**** EXCERPTED PASSAGE

In my professional role, I certainly cared for my clients and all they were experiencing.

But, this past week, it all became far too personal, when my aunt, to whom I had been very close all of my life, died suddenly three days after a sudden and unexpected heart attack. Now it was me and my family who were deprived of saying goodbye, attending a funeral, visiting the bereaved.

Had it not been for Covid!

How many times this past week did I think ‘if it had not been for Covid, then I could have…..’?

If it had not been for Covid, I would have been on an airplane within a few hours of learning that my aunt had a heart attack.

If it had not been for Covid, I could have gone to see her without worrying if I could even get a flight into the USA.

If it had not been for Covid, and I got a flight to the USA, I could have returned later without having to go into a strict quarantine for 14 days.

If it had not been for Covid, I could have been at my aunt’s hospital bedside that first evening to see her and hold her hand and tell her what she meant to me.

********
**** MATERIAL PROVIDED

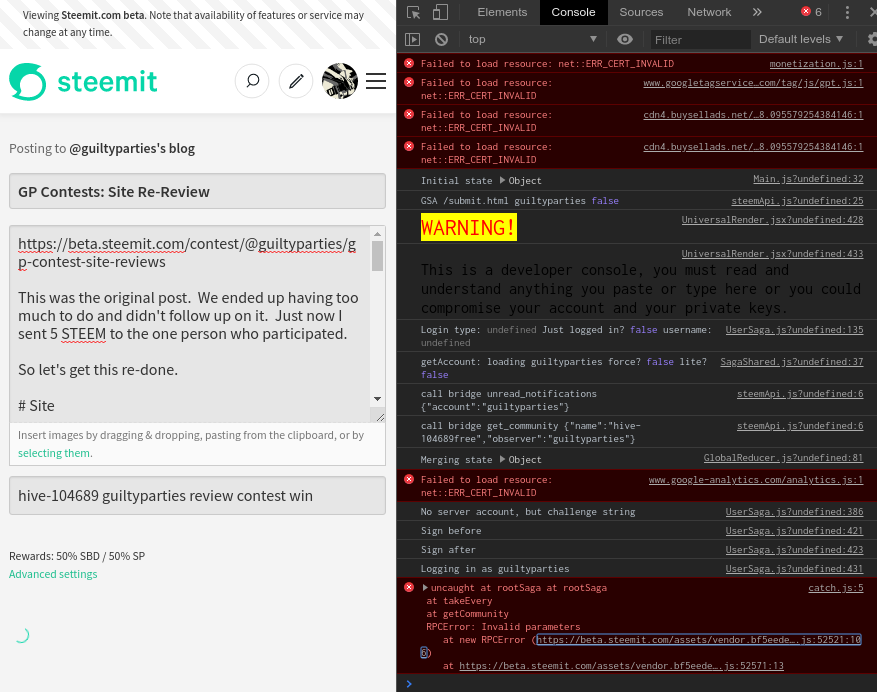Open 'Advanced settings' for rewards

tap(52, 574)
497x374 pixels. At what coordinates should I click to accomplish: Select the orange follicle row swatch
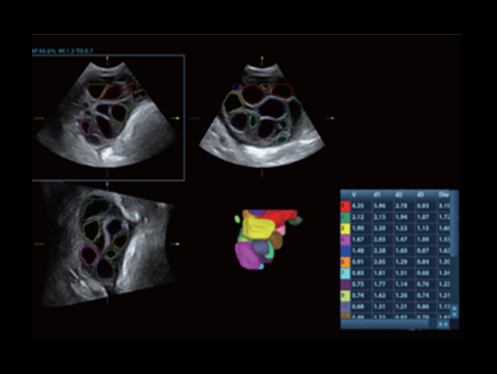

********
**** MATERIAL PROVIDED

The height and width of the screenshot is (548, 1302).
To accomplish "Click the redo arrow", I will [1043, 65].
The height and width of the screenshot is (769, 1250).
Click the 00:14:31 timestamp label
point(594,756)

********

## PROBLEM SET
- a) From the passage about losing an aunt during Covid, copy word for word the part that begins at the words "But, this past" and stops after "I could have…..’?".
- b) Resume the passage about losing an aunt during Covid, picking up right after its last sentence.
The records have nothing to do with what is asked here.

## EXPECTED OUTPUTS
- a)
But, this past week, it all became far too personal, when my aunt, to whom I had been very close all of my life, died suddenly three days after a sudden and unexpected heart attack. Now it was me and my family who were deprived of saying goodbye, attending a funeral, visiting the bereaved.

Had it not been for Covid!

How many times this past week did I think ‘if it had not been for Covid, then I could have…..’?

- b)
If it had not been for Covid, I could have been with my uncle and cousins when she died.

If it had not been for Covid, I could have been at her funeral.

If it had not been for Covid, I could have sat with my uncle and cousins for the shiva [Jewish mourning period] and remembered the good times and the sad times and the funny times….and could have experienced all that these rituals of mourning do to help us live through the first hours and days after someone has died.

So….What Did I Do? How Did I Cope?

I coped and my family coped. How did we manage? We managed through the wonders of technology. In the three days leading up to my aunt’s death, we [cousins, nieces and nephews, grandchildren] all spoke to each other by telephone and by text and email. We spoke to our uncle. We felt so connected to each other; it was a gift.

The graveside funeral was ‘zoomed’ so those attending virtually could see each other as well as those few mourners who were able to attend in person. Was it as meaningful as being there in person? For me, it was not, but still, I so appreciated that I was there at least virtually. I so wanted to reach out and give my uncle and my cousins a hug. I could not do that, but even if I had been there in person, touching would have been limited to elbows perhaps.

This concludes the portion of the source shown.